I’ll Second That Emotion
When we feel an uncomfortable emotion, there are two ways we tend to deal with it.
Sometimes, we do our best to deny it. We shove it down the basement stairs and triple-lock the door, then try to ignore all the banging and moaning and screaming.
“What noise? I didn’t hear any noise. It must be the wind.”
That doesn’t usually turn out well. Not unless “turning out well” means delaying an inevitable explosion until it’s twice as destructive and comes when you least expect it.
Other times we crawl into our emotion as if it’s a second skin. We become our emotion and it becomes us.
“I’m not sad--I’m a sad person. A sad, sorry, slovenly sack of sadness.”
Wallowing in emotion can feel like processing emotion, but it’s different. Just like eating yogurt is different from drowning yourself in a bathtub full of yogurt.
There is a third alternative, though. Sometimes, we can sit down with our emotions and figure out what they’re trying to say to us. It’s tricky, because they aren’t very clear, and they contradict themselves. At first, they’ll tell you they’re angry. But if you keep listening, they might tell you they’re really just afraid. And then, if you’re patient and you stick around long enough, they might even admit that they’re ashamed.

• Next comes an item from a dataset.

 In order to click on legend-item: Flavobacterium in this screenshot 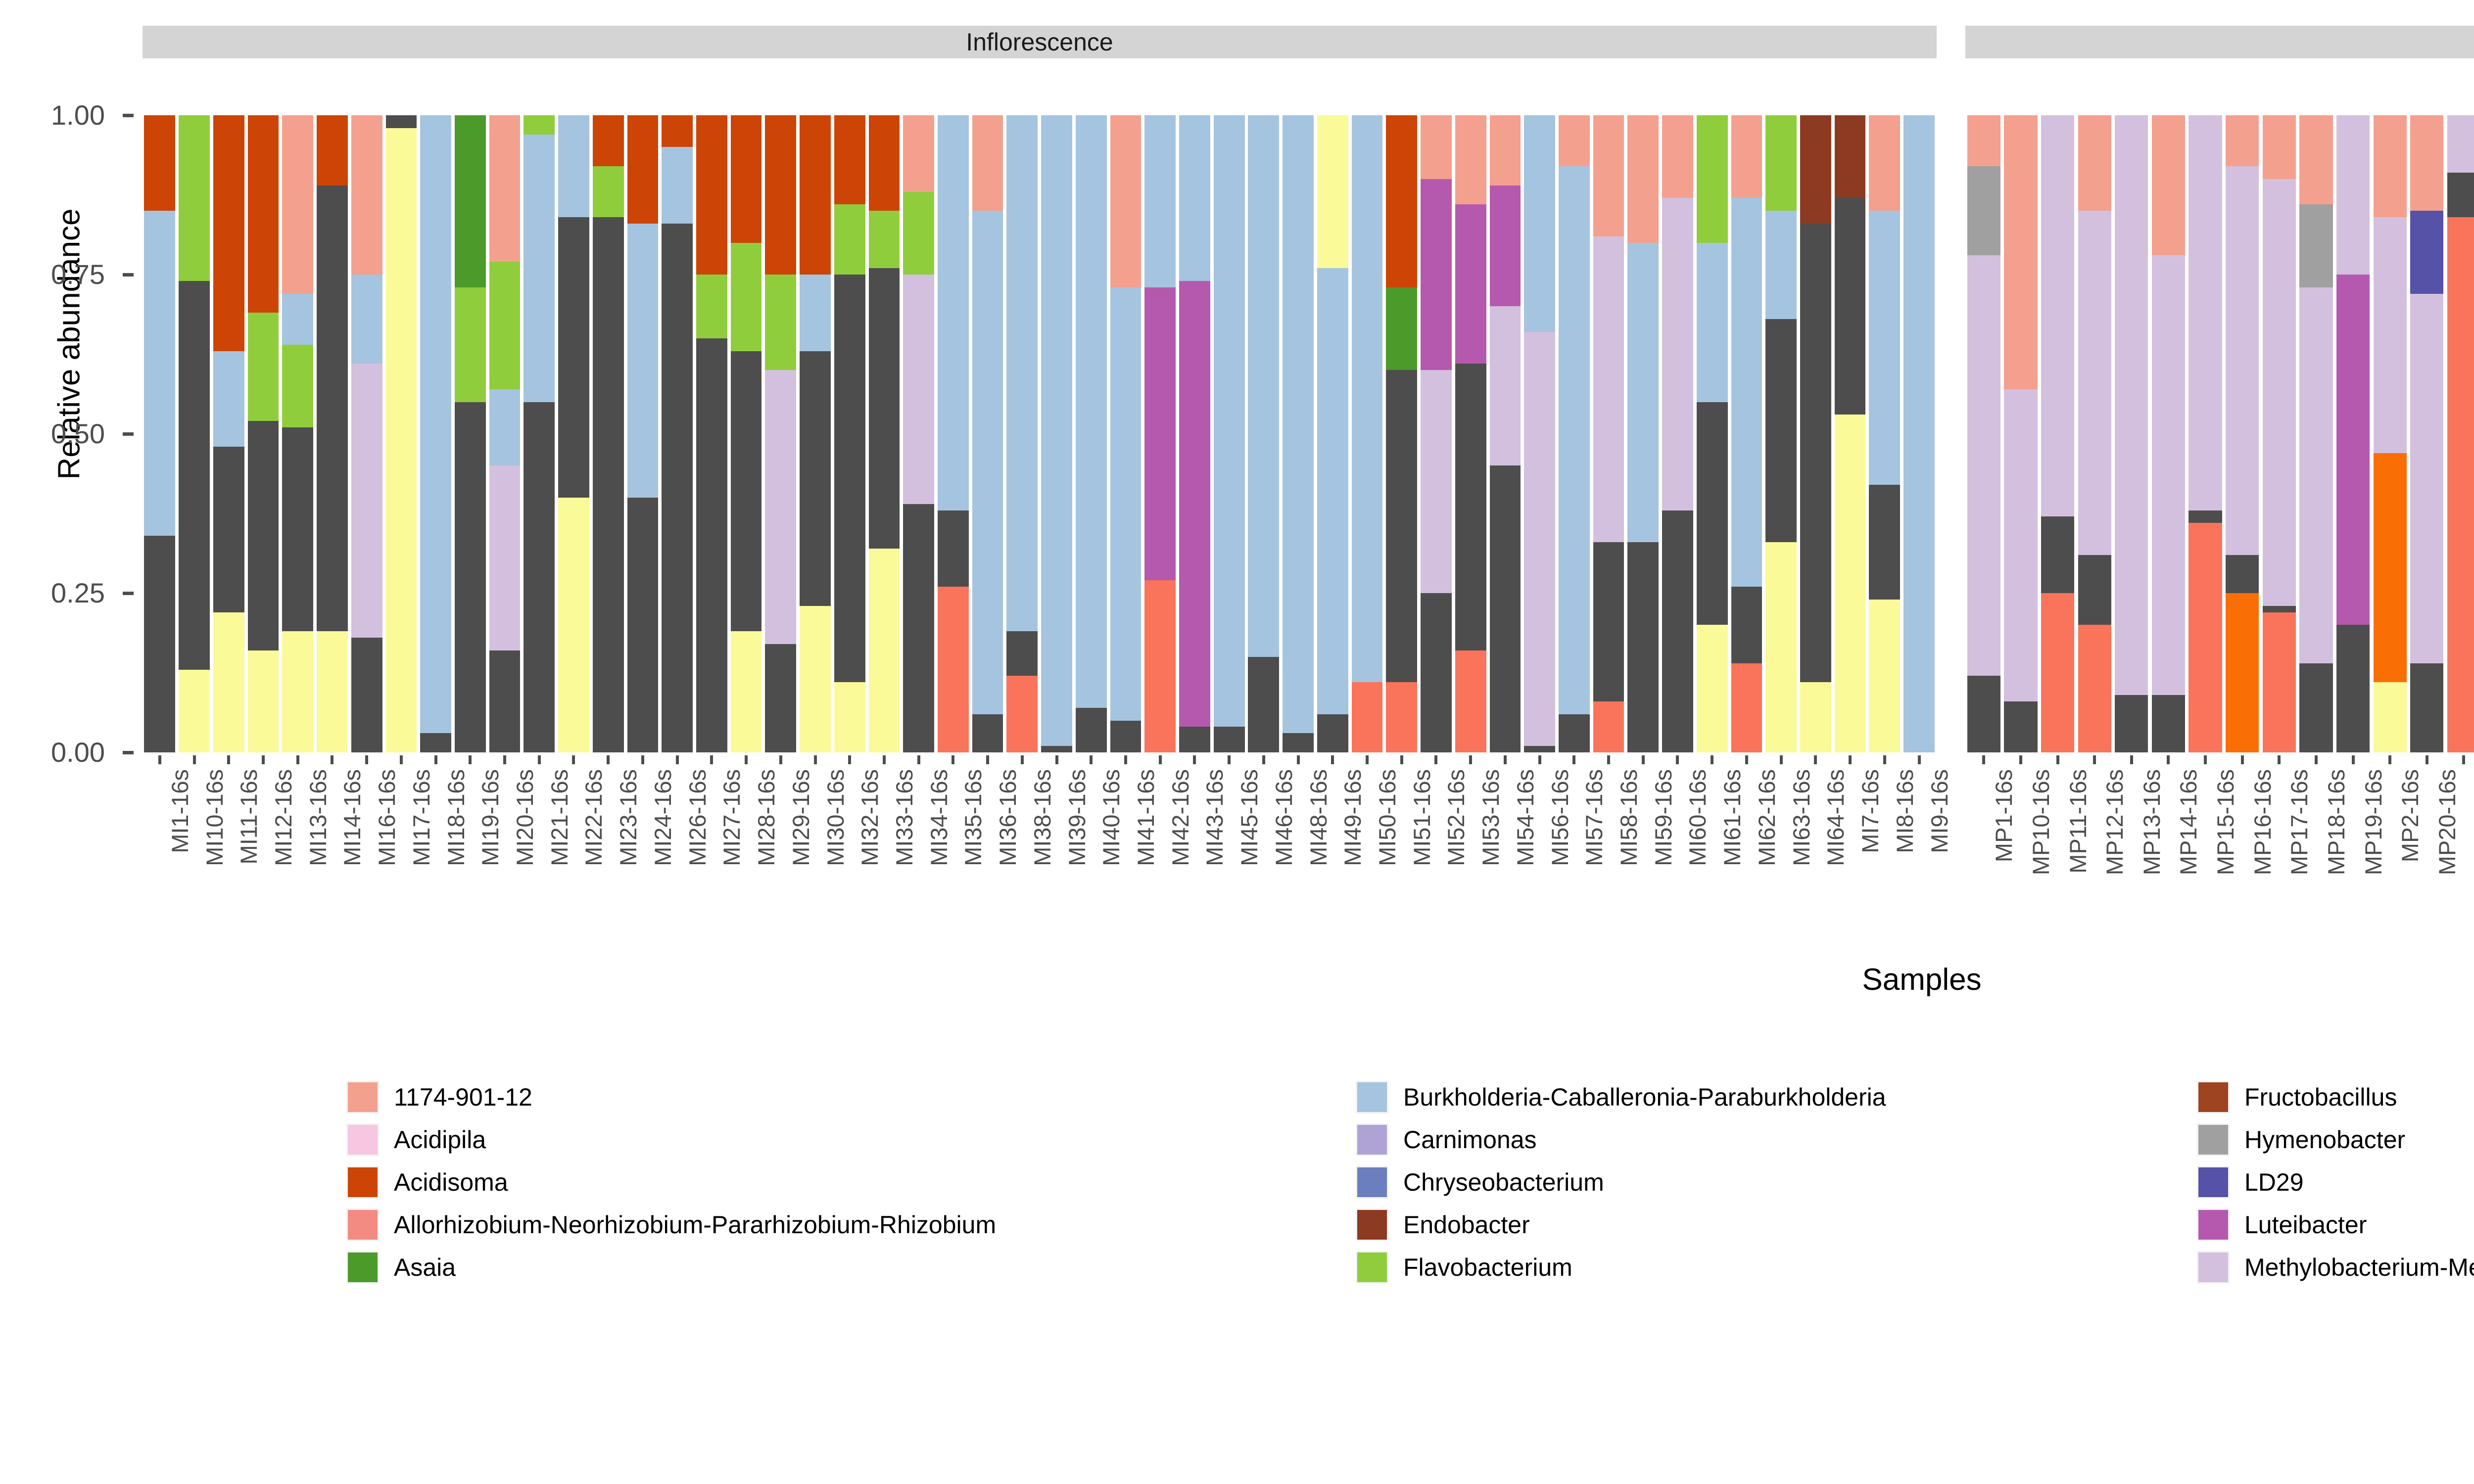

I think of emotions as these weird, inarticulate messages from our unmet needs. Some of those needs are very old, and don’t get out much. They’re trapped in the deepest, darkest holes in our psyches, and they spend a lot of time muttering to themselves about how no one really cares about them. But once in a while, in pain or frustration or desperation, they manage to send a message to the surface in the form of an emotion. It arrives on our doorstep, usually at the worst possible time, and we never quite know what to do with it. But there’s information in there that we can use. We just have to pay attention.